It looks like the insulin industry’s price gouging racket may be coming to an end. And Sen. Chuck Grassley, R-Iowa, is leading the way.
On January 29, 2019, Grassley announced his intent to “specifically get to the bottom of the insulin price increase.” Less than a month later, the Republican senator from Iowa made good on his promise, questioning the manufacturers in a hearing and launching an investigation.
Conservatives have rightfully blamed bureaucrats and outdated laws for the often-high price of prescription drugs and market failures. On top of being an industry wrought with stratospheric liability, the government approval process is incredibly long and expensive. On average, it costs $2.6 billion and over seven years to bring a single drug to market, so it’s no surprise these expenses are reflected in prices in the earliest stages. Far too often these companies must fight a government system stacked against them to discover new cures and medical breakthroughs.
More government is not the solution to the pharmaceutical industry’s problems. The price controls on drugs that are being advocated by the likes of Sen. Bernie Sanders, I-Vt., bureaucrats in the FDA, and even some within the current administration may soothe the emotions but would ultimately make a complex problem worse, stifle innovation, and leave American patients worse off.
Sen. Grassley’s record on these issues demonstrates that he understands the dangers of stifling innovation with overregulation in the pharmaceutical industry.
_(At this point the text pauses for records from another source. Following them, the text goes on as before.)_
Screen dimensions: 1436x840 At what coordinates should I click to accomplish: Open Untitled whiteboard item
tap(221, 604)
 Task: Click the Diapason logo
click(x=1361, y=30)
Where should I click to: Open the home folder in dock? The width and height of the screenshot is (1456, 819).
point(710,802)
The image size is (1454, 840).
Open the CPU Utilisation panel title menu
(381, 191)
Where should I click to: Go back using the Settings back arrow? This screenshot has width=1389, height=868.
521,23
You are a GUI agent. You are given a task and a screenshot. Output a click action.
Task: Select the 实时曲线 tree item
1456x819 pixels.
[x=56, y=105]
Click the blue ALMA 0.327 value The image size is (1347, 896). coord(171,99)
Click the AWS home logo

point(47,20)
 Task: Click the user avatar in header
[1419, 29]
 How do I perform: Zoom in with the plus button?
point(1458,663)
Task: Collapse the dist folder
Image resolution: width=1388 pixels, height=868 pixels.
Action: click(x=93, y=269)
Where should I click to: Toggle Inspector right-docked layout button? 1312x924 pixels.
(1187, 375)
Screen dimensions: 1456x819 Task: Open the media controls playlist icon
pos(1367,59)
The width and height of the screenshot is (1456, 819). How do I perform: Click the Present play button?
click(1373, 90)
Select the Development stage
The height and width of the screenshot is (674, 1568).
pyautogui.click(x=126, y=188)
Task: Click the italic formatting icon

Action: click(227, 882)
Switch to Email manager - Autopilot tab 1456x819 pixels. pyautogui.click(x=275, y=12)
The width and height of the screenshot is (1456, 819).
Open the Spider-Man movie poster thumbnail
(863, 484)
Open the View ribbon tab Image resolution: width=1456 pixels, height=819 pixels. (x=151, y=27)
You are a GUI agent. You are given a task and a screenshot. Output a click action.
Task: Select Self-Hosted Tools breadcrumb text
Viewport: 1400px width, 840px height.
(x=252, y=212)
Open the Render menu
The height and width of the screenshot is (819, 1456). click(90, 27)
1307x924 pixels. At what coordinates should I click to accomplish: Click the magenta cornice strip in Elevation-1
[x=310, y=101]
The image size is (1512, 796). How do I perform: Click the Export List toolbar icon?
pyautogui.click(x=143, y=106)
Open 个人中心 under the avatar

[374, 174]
But in leading an investigation into the insulin industry, it’s equally clear that he comprehends how bad actions by a few manufacturers gaming the nation’s intellectual property laws can represent a threat that is just as devastating to the market.
Although intellectual property laws were created by the government to safeguard innovation, the three companies that control 99 percent of the insulin industry — Eli Lilly, Novo Nordisk, and Sanofi — don’t see it that way. Using loopholes, they instead artificially extend the length of their patents — more than 70 per drug — to suppress competition and pad their personal bottom lines.
>Like price controls, no market principle justifies the insulin industry’s behavior. Their business tactics have limited competition and created a price-gouging oligopoly that raises the cost of insulin far above market rates, putting the lives of many of the 30 million Americans that suffer from diabetes at risk annually. The predatory, self-serving decisions of these three manufacturers have seemingly caused prices to triple since 2002, with Eli Lilly’s Humalog increasing by an astounding 585 percent from 2001 to 2015, reportedly leading to the death of insulin-dependent Americans that had no choice but to self-ration their medicine for financial reasons.
It's important to remember we’re talking about insulin, a drug that was discovered nearly a century ago and hasn’t changed much over the years since. Newly-discovered drugs rack up large expenses through extensive R&D processes and file for legitimate patents for scientific breakthroughs. The same cannot be said for insulin. Instead, insulin companies file patents for mere cosmetic tweaks to their products. In doing so, they prevent generic alternatives from entering the marketplace, and maintain their vice-like grip over the drug’s price.
The Founding Fathers created copyrights and patents to foster competition, not destroy it. They never intended for copyrights and patents to last forever; only for as long as needed to ensure creators reap the fruits of their effort, hence the constitutional limits on their duration. Even James Madison – regarded by many as the founder of U.S. intellectual property law – cautioned against the monopoly power that intellectual property could bring, potentially “[producing] more evil than good.” Eli Lilly, Novo Nordisk, and Sanofi have demonstrated all the tendencies that he advised policymakers to watch for. The actions of these few companies may ultimately threaten the industry as a whole if allowed to continue on course as their abuses fuel widespread political outcry that will inevitably be used to justify damaging price controls across the entire pharmaceutical industry.
Conservatives rightfully oppose onerous regulation in order to protect the life, liberty, and rights of the individual from unintended consequences. Sometimes, that means holding companies and industries seeking to undermine the very essence of free markets for their own benefit accountable. The insulin industry can be rehabilitated through patent reform and the enforcement of proper industry regulations—not price controls. Senator Grassley should be commended for seeing through the fog and stepping up to protect consumers and the free market.